A $10 million capital has been raised by Helical to support expansion across more top-20 pharma programmes and growth of its deployed science engineering team.

The firm will also use the money to build the compounding evidence layer that improves performance across diseases, as its mission is to make every scientist able to test hypotheses at the speed of inference and to turn in-silico discovery into a reliable engine for R&D throughput.

The funding package was from redalpine, Gradient, BoxGroup, Frst and notable angels, including Aidan Gomez (CEO Cohere), Clement Delangue (CEO HuggingFace) and Mario Goetze (pro soccer player).

Helical has a product known as the virtual AI lab for pharma, an application layer that turns biological foundation models into decision-ready, reproducible in-silico discovery workflows.

The platform has two product surfaces — the Virtual Lab for biologists and translational scientists, and the Model Factory for ML engineers and data scientists — built on the same data, the same models, and the same results.

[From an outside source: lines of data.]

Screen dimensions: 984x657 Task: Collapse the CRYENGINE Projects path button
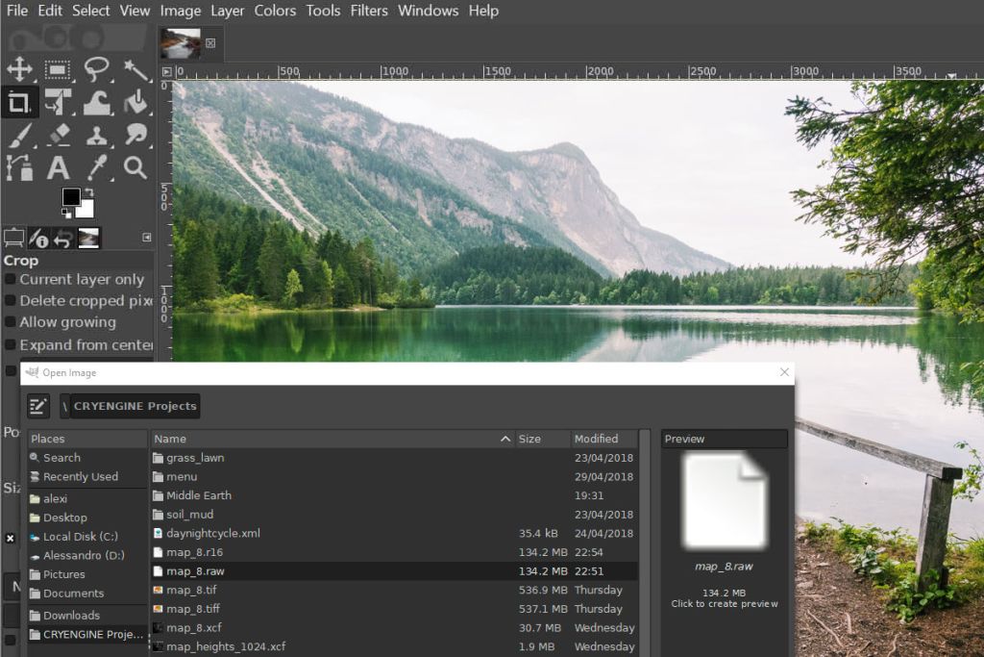(130, 406)
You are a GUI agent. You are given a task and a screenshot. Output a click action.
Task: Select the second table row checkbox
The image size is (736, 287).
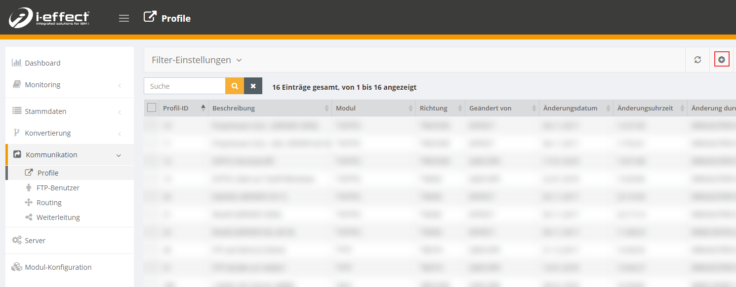click(x=152, y=144)
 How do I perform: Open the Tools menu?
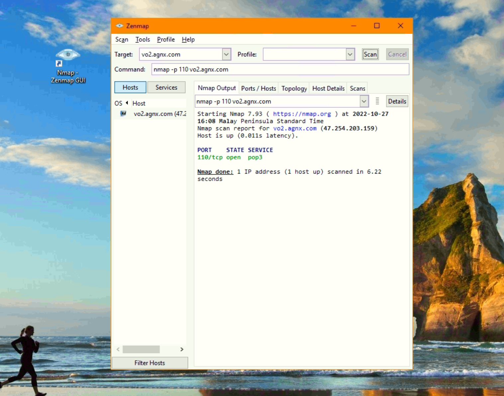click(143, 40)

By putting both sides in the same system, Helical closes the gap between computational predictions and biological decision-making, so teams that traditionally worked in silos can collaborate on the same evidence.

Helical was founded in early 2024. It was created by three school friends who took different paths to the same problem.

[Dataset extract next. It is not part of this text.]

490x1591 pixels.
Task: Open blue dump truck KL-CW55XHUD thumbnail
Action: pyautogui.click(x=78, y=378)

Rick Schneider built tech at Amazon and later helped the German enterprise Celonis scale in France and Japan. Maxime Allard led data science teams at IBM before pursuing a PhD focused on reinforcement learning and robotics. Mathieu Klop became a cardiologist and genomics researcher.

When bio foundation models emerged, the trio saw the chance to build the missing application layer that would let pharma teams move from model experimentation to reproducible, production discovery.

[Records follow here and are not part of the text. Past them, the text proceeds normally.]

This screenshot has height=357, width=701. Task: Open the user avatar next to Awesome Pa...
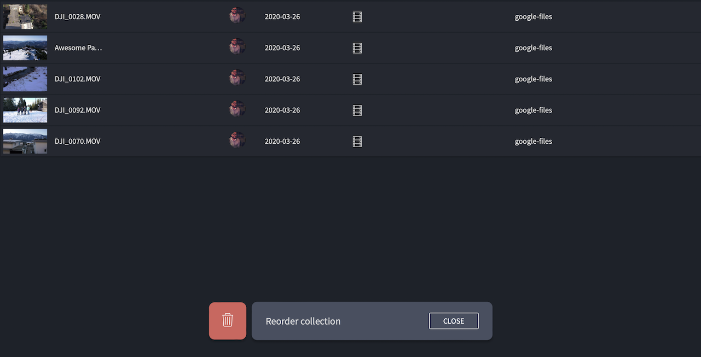237,46
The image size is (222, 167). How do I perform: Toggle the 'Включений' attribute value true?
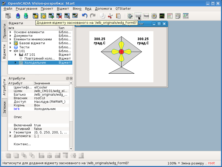tap(38, 125)
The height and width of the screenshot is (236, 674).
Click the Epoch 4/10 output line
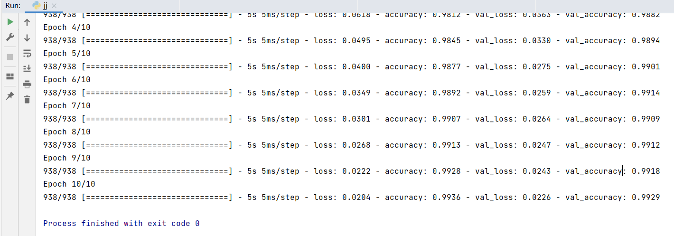[67, 27]
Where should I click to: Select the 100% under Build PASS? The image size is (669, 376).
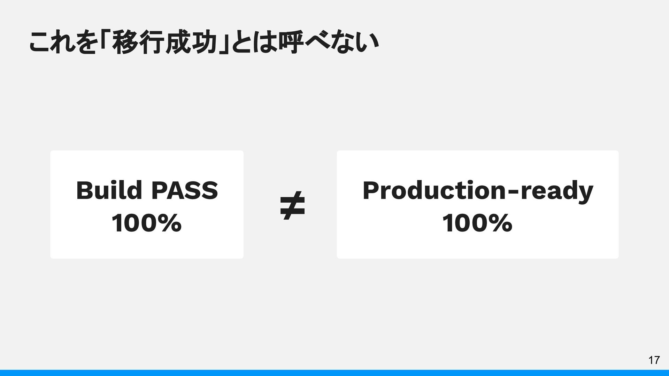pyautogui.click(x=146, y=223)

“The models alone don’t discover drugs. The system does. Pharma teams need a system that turns foundation models into workflows scientists can run, validate, and defend.

“We built Helical to make in-silico science reproducible at pharma scale, so teams can go from hypothesis to decision in days instead of months,” the co-founder of Helical, Mr Rick Schneider, said.

“We are at a unique point in time where biological foundation models and general language reasoning models are converging.

“We backed Helical because we strongly believe they have what it takes to build the pharma AI orchestration platform that will drive this transition from siloed AI models to integrated virtual AI labs,” the General Partner at redalpine, Mr Daniel Graf, stated.